══ Provided passage ══
During the coronavirus-driven lockdown, Tesco Plc with other Britain’s grocers has shown outstanding job for continue providing the supply of food as well as retaining the workforce. The company is focused on dividend payment since 2018 in order to express its gratitude towards shareholders and build strong investors’ base. The company has witnessed a sharp rise in demand of its food and groceries product, representing a panic buying in the first few weeks in UK with around 30 percent rise compared to normal scenario.
Tesco, therefore, confirmed the increase in its capacity on Grocery Home Shopping by more than 20 percent and assured about making significant changes in the store environment to protect the health of its employees and customers. However, the company’s other business segments including clothing, furniture and electronics might have a setback due to expected change in consumption pattern driven by the impact of coronavirus outbreak on individuals’ income.
═══
══ Source material ══
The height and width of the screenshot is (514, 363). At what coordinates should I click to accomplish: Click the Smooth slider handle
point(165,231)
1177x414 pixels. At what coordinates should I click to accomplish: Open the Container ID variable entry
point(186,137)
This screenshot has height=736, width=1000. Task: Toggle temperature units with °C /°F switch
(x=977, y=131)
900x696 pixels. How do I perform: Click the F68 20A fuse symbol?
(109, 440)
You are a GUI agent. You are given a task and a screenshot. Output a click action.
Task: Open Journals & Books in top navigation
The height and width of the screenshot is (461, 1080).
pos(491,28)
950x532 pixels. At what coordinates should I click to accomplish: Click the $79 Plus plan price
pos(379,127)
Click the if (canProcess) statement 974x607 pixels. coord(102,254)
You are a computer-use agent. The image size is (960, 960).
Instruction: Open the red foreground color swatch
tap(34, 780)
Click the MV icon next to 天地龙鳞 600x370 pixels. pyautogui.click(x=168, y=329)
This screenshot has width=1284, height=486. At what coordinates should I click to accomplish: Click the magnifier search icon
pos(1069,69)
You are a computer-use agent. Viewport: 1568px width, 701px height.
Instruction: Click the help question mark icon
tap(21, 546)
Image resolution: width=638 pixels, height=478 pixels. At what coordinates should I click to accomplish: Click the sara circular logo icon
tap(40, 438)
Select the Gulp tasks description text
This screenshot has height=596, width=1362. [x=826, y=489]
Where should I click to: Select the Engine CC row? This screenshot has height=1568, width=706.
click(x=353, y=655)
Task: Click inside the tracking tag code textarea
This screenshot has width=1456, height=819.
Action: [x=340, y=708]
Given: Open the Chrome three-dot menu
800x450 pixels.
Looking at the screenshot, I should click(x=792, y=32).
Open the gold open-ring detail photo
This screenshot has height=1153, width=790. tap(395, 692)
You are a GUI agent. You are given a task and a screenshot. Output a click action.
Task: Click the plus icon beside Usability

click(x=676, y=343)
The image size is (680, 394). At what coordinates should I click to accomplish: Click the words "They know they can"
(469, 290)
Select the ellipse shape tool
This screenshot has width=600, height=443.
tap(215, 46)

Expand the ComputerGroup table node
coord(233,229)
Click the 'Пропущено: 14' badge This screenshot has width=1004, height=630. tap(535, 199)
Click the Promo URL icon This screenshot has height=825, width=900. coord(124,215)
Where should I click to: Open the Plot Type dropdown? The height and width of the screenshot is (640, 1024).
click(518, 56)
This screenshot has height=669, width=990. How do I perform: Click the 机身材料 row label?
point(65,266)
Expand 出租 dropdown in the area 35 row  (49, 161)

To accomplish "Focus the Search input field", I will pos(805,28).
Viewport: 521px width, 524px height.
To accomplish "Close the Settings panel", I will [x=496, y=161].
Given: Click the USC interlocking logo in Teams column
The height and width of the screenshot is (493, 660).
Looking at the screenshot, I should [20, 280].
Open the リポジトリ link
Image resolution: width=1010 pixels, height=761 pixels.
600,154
═══
### Required actions:
1: According to the passage about Tesco, by how much did the company increase its capacity on Grocery Home Shopping?
2: List the business segments that the passage about Tesco says might have a setback.
3: Continue the passage about Tesco from its last sentence.

### Outputs for the tasks:
1: By more than 20 percent.

2: Clothing, furniture, electronics

3:
On the other end, the market condemned Tesco’s decision of dividend payments as many other companies and financial institutions have already suspended pay-outs in the light to use their profits to support country’s economy as suggested by the government. The member of the Treasury select committee further criticised against the relief package the company is eligible for as part of the government’s measure announced by Chancellor Rishi Sunak to support the companies during crisis. They believe that it is a scandal where the UK government is providing a tax break to the companies in a situation when thousands of self-employed and freelance workers do not have any regular source of income.
On 8 April 2020, Tesco announced an increase of 8.8% in its Retail EBITDA to £4.7 billion for the 52 weeks ended 29 February 2020. The company’s retail free cash flow stood at £2,063 million while its net debt including lease liabilities reduced by £1.1 billion year-on-year to £12.1 billion.
Several British Companies Scrap Dividend
In March 2020, the DFS Furniture Plc announced to cut dividend payments for investors. It further announced that it is going to reduce marketing costs, freezing recruitment and deferring all annual salary reviews due to novel coronavirus which has impacted the entire United Kingdom’s retail sector.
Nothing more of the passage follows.